A third solution is mentioned that is very similar to number 1. It also requires the creation of a pfile followed by recreation of the spfile from the pfile. That was out for the same reasons.

It seems worth commenting that the support note states that it applies to “Oracle Exadata Storage Server Software – Version 11.2.2.1.0 to 11.2.2.3.0 [Release 11.2]”, but the system where this was encountered was running 11.2.3.2.1 so that is not accurate.

What next?

Step 1

The first thing I tried was to start +ASM3 from a pfile where I’d manually removed “__shared_pool_size” from the file for that instance – It worked. ASM started and then everything else sprang into life.

The above got the database instances on node 3 up, but left me with a problem. If Grid Infrastructure was restarted, which it would be during the pending second attempt to apply the prerequisite patch and again during the execution of rootupgrade.sh as part of the actual upgrade to 11.2.0.4, then ASM would fail due to ORA-00064 again.

An interesting situation.

Step 2

After a bit of pondering I realised that an option to try would be updating the GPnP profile only on node 3 using gpnptool. This would allow +ASM3 to be started via “crsctl start crs” using the pfile I’d already used to successfully start it, but leave the GPnP profile on all other nodes pointing to the current spfile stored in ASM.

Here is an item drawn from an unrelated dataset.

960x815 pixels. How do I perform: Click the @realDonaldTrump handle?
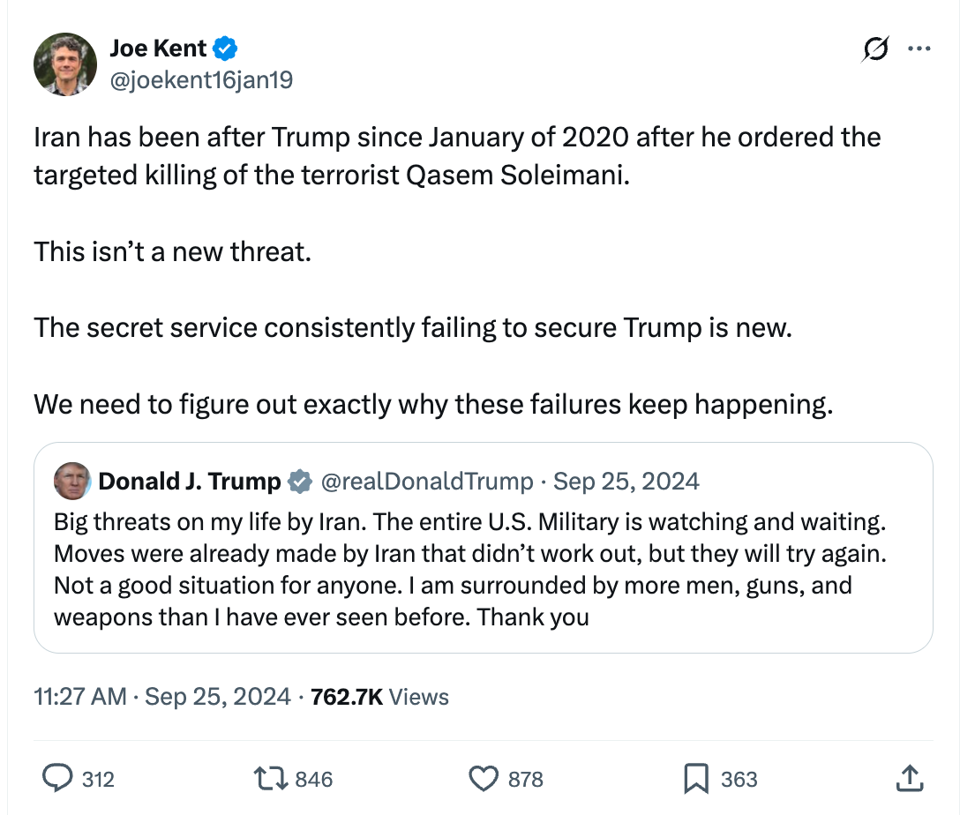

Updating the GPnP Profile:

[+ASM1@c01db03 ~]$ gpnptool edit -asm:asm_spf=/tmp/asm.ora -p=$ORACLE_HOME/gpnp/$(hostname -s)/profiles/peer/profile.xml -o=$ORACLE_HOME/gpnp/$(hostname -s)/profiles/peer/profile.xml -ovr
Resulting profile written to "/u01/app/11.2.0.2/grid/gpnp/c01db03/profiles/peer/profile.xml".
Success.
[+ASM1@c01db03 ~]$

Signing the Profile:

[+ASM1@c01db03 ~]$ gpnptool sign -p=$ORACLE_HOME/gpnp/$(hostname -s)/profiles/peer/profile.xml -o=$ORACLE_HOME/gpnp/$(hostname -s)/profiles/peer/profile.xml -ovr -w=file:$ORACLE_HOME/gpnp/$(hostname -s)/wallets/peer -rmws
Resulting profile written to "/u01/app/11.2.0.2/grid/gpnp/c01db03/profiles/peer/profile.xml".
Success.
[+ASM1@c01db03 ~]$

After the profile change ASM (and the rest of Grid Infrastructure) was restarted using “crsctl stop crs” followed by “crsctl start crs”. The Grid Infrastructure stack started as expected, which meant the patching and upgrade work could continue.

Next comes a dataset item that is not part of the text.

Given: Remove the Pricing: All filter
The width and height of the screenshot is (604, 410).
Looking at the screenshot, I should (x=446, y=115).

Problem solved with no cluster-wide outage or need to restart ASM/Grid Infrastructure on any node other than the one where the problem was encountered.

Step 3

The important “step 3″ was to use “alter system reset” to remove the offending parameter from the spfile for +ASM3 once the upgrade to 11.2.0.4 had been completed, reverse the update to the GPNP profile and restart +ASM3 to get all ASM instances referencing that same spfile again. Note that the reversal of the GPnP profile change needed to be run in the 11.2.0.4 Grid Infrastructure Home as it was performed after the upgrade completed.

All done.

Footnotes

[1] – Attempting to create an ASM spfile in a diskgroup containing an in use (by any ASM instance) spfile, including via an alias results in either ORA-32002 or ORA-17502, depending on whether or not the diskgroup is specified for the spfile:

SYS@+ASM1> !asmcmd spget
+FRA/c01/ASMPARAMETERFILE/registry.253.843340551

SYS@+ASM1> !asmcmd find --type asmparameterfile + \*
+DATA/c01/ASMPARAMETERFILE/REGISTRY.253.825178021
+FRA/c01/ASMPARAMETERFILE/REGISTRY.253.843340551

SYS@+ASM1> create spfile from pfile='/tmp/asm.ora';
create spfile from pfile='/tmp/asm.ora'
*
ERROR at line 1:
ORA-32002: cannot create SPFILE already being used by the instance

SYS@+ASM1> create spfile='+FRA' from pfile='/tmp/asm.ora';
create spfile='+FRA' from pfile='/tmp/asm.ora'
*
ERROR at line 1:
ORA-17502: ksfdcre:4 Failed to create file +FRA
ORA-15268: internal Oracle file +FRA.253.1 already exists.

SYS@+ASM1> create spfile='+FRA/asmspfile.ora' from pfile='/tmp/asm.ora';
create spfile='+FRA/asmspfile.ora' from pfile='/tmp/asm.ora'
*
ERROR at line 1:
ORA-17502: ksfdcre:4 Failed to create file +FRA/asmspfile.ora
ORA-15268: internal Oracle file +FRA.253.1 already exists.

SYS@+ASM1>